Jasmin - Read speech (comp_q)
Preprocessing
The encoding used in the dataset for the transcriptions is latin_1. In order for the evaluation tool to work, I converted the encoding to UTF-8.
For the Flemish subset, one speaker (V000055
) does not belong to any of the 5 speaker groups according to the metadata. Therefore, this speaker and their files (fv160041
and fv170041
) have been excluded from the evaluation.
Postprocessing
A large number of insertions was encountered when evaluating Whisper. This was due to time misalignment at the start of segments. This was addressed by adjusting the start_time
of the first word of a segment to end_time - 0.1s
.
Same issue as described here was encountered for Jasmin too, where Whisper v3 would sometimes output segments such as “Beeld &”. It was addressed with the same method. Normalization and variations have also been applied similar to N-Best.

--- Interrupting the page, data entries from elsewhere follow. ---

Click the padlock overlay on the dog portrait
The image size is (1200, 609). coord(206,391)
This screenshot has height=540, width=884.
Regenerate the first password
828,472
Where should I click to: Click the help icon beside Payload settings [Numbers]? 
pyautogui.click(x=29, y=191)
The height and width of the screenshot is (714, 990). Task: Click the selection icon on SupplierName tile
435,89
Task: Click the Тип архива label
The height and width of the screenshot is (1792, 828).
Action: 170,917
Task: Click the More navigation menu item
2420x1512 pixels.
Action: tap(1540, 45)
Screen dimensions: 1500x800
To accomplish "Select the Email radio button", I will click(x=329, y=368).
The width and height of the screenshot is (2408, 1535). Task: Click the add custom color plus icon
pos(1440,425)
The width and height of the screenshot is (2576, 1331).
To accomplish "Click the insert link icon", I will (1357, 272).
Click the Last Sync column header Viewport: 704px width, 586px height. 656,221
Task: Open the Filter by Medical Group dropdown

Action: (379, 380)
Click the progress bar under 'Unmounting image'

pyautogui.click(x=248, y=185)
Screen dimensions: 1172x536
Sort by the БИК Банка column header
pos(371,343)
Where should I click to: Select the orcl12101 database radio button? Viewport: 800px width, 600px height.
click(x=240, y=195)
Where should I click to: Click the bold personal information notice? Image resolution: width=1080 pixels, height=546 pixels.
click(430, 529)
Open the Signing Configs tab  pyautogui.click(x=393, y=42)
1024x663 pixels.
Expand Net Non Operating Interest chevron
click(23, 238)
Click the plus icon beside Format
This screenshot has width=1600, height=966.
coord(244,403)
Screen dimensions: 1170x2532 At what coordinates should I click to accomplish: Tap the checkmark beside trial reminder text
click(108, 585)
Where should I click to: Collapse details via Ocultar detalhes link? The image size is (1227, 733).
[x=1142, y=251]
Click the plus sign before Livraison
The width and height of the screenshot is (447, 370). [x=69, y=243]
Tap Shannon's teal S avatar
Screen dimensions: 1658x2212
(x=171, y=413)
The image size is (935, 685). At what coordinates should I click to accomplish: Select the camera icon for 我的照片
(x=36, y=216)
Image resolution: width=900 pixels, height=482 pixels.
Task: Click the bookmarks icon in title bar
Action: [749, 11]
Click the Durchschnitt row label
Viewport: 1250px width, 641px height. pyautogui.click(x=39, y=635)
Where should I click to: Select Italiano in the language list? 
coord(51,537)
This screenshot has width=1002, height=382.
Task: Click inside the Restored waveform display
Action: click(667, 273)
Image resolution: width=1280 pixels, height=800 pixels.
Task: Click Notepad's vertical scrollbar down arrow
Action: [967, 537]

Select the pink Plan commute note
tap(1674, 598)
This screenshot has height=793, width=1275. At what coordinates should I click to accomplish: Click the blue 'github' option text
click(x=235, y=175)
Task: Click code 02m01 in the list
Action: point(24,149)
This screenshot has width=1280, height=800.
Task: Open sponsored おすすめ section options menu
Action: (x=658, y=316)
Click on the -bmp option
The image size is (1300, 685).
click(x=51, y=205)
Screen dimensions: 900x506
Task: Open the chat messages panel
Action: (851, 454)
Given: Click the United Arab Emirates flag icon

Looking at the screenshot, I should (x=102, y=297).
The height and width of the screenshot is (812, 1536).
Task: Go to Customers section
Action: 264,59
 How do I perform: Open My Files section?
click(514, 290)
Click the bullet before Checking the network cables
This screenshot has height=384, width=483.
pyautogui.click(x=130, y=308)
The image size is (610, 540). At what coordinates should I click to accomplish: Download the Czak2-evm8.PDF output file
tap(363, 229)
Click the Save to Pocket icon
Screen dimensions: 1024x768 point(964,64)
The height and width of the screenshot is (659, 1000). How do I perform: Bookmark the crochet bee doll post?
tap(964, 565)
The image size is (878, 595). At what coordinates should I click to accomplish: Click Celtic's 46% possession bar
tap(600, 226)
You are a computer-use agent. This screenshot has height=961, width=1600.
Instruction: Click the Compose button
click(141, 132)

Jasmin - HMI speech (comp_p)
Same steps were applied as for comp_q
. One additional step is described below:
Preprocessing
The machine voice is still audible in the human speaker’s channel. To address this, a script to silence the time segments where the human would not speak was used. The gaps between the human-spoken segments are annotated using inter_segment_gap
as an identifier and those parts were therefore silenced. It uses pydub’s AudioSegment.silent()
function. The script also converts the audio to mono by saving only the human channel.